Probate is something you may not think about at all, but it can drastically affect how your family receives and manages your assets after you die. Preparing in advance for asset management is an essential way to avoid the probate process and keep control over your asset distribution.
Each state has different laws regarding the probate process. If you are a Florida resident, here are three things you should know about the laws regarding probate in your state:
1. Florida is not a community property state
Many people are aware of the term “community property” when it comes to divorce law, but the legal concept applies in probate as well. There are several states with community property laws, but Florida is not one of them.
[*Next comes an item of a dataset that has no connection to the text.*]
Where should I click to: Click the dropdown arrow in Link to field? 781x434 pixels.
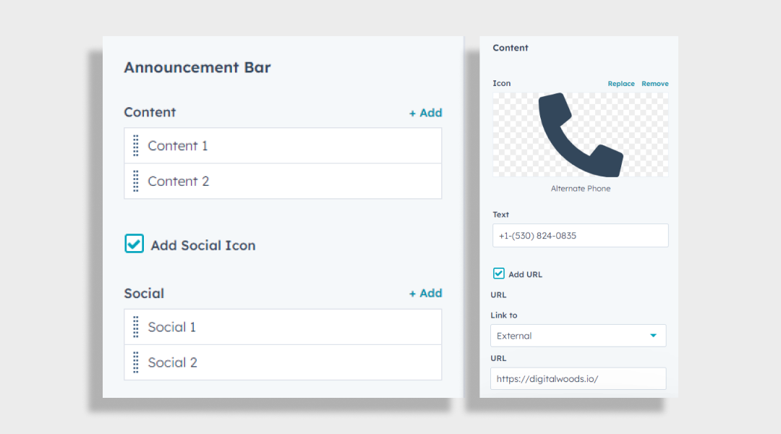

In a state with community property, if you are married and do not have children, the court will award your assets to your spouse. But in Florida, the courts use estate inheritance laws to determine how to distribute your assets.
2. Formal administration and summary administration
In our state, the probate process falls under two processes: formal administration and summary administration. In the former, the court names a formal representative to administer the estate; the latter case applies at least two years after the death where non-exempt assets total less than $75,000.
3. Creditor claims against an estate
One way a probate attorney assists clients in the probate process is when a creditor makes claims against the deceased’s estate. In Florida, creditors must make a claim within a specific timeframe that the law indicates. If the creditor does not respect this timeframe, the claim may not be valid.
Florida probate law is complex, and the probate process can be fraught with difficulties. One way to avoid probate is to set up a comprehensive estate plan well in advance of your later years in life.